The main process we analyze is (2.3). Lemma 3 gives an estimate of the final distance $E|g(X_{T}^{\pi})-Y_{T}^{\pi}|^{2}$ provided by (2.3) in terms of the deviation between the approximated variables $Y_{0}^{\pi},Z_{t_{i}}^{\pi}$ and the true solutions.

Lemma 3.

Suppose Assumptions 1, 2, and 3 hold true. Let $X_{T}^{\pi},Y_{0}^{\pi},Y_{T}^{\pi}$ , $\{Z_{t_{i}}^{\pi}\}_{0\leq i\leq N-1}$ be defined as in system (2.3) and $\tilde{Z}_{t_{i}}=h^{-1}E[\int_{t_{i}}^{t_{i+1}}Z_{t}\,\mathrm{d}t|\mathcal{F}_{t_{i}}]$ . Given $\lambda_{4}>0$ , there exists a constant $C>0$ depending on $E|\xi|^{2}$ , $\mathscr{L}$ , $T$ , and $\lambda_{4}$ , such that for sufficiently small $h$ ,

\displaystyle E|g(X_{T}^{\pi})-Y_{T}^{\pi}|^{2}\leq(1+\lambda_{4})H_{\mathrm{min}}\sum_{i=0}^{N-1}E|\delta\tilde{Z}_{t_{i}}|^{2}h+C[h+E|Y_{0}-Y_{0}^{\pi}|^{2}],

where $\delta\tilde{Z}_{t_{i}}=\tilde{Z}_{t_{i}}-Z_{t_{i}}^{\pi}$ , $H(x)=(1+\sqrt{g_{x}})^{2}e^{(2K+2Kx^{-1}+x)T}(1+f_{z}x^{-1})$ , and $H_{\mathrm{min}}=\min_{x\in R^{+}}H(x)$ .

Lemma 3 is close to Theorem 2, except that $\tilde{Z}_{t_{i}}$ is not a function of $X_{t_{i}}^{\pi}$ and $Y_{t_{i}}^{\pi}$ defined in (2.3). To bridge this gap, we need the following two lemmas. First, similar to the proof of Theorem 1^′, an estimate of the distance between the process defined in (2.3) and the process defined in (3.3) is also needed here. Lemma 4 is a general result to serve this purpose, providing an estimate of the difference between two backward processes driven by different forward processes.

AVAILABLE DATA
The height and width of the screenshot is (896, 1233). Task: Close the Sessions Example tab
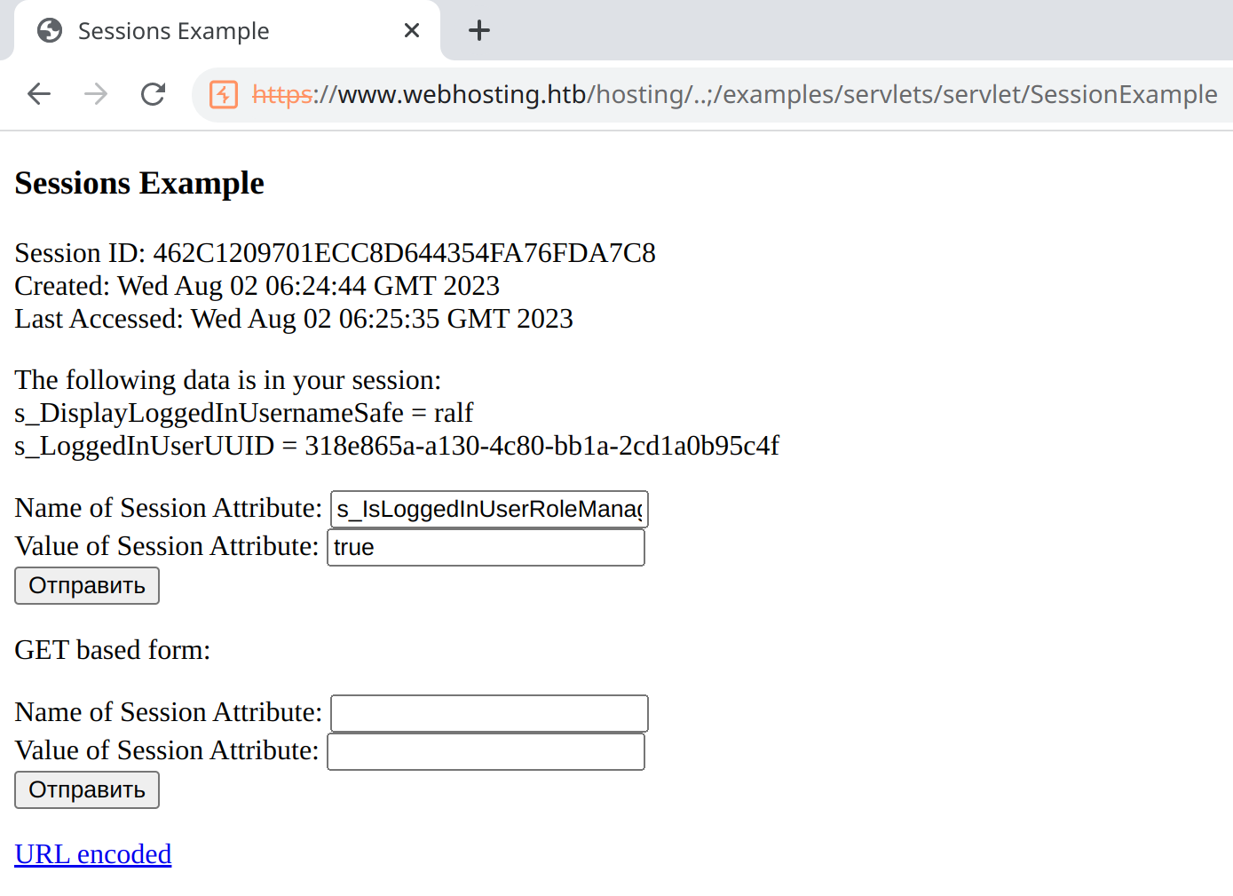click(412, 31)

GIVEN TASK
Transcribe verbatim the portion of the Lemma 3 excerpt running from "Lemma 3 is close" down to "different forward processes.".

ANSWER TO THIS TASK
Lemma 3 is close to Theorem 2, except that $\tilde{Z}_{t_{i}}$ is not a function of $X_{t_{i}}^{\pi}$ and $Y_{t_{i}}^{\pi}$ defined in (2.3). To bridge this gap, we need the following two lemmas. First, similar to the proof of Theorem 1^′, an estimate of the distance between the process defined in (2.3) and the process defined in (3.3) is also needed here. Lemma 4 is a general result to serve this purpose, providing an estimate of the difference between two backward processes driven by different forward processes.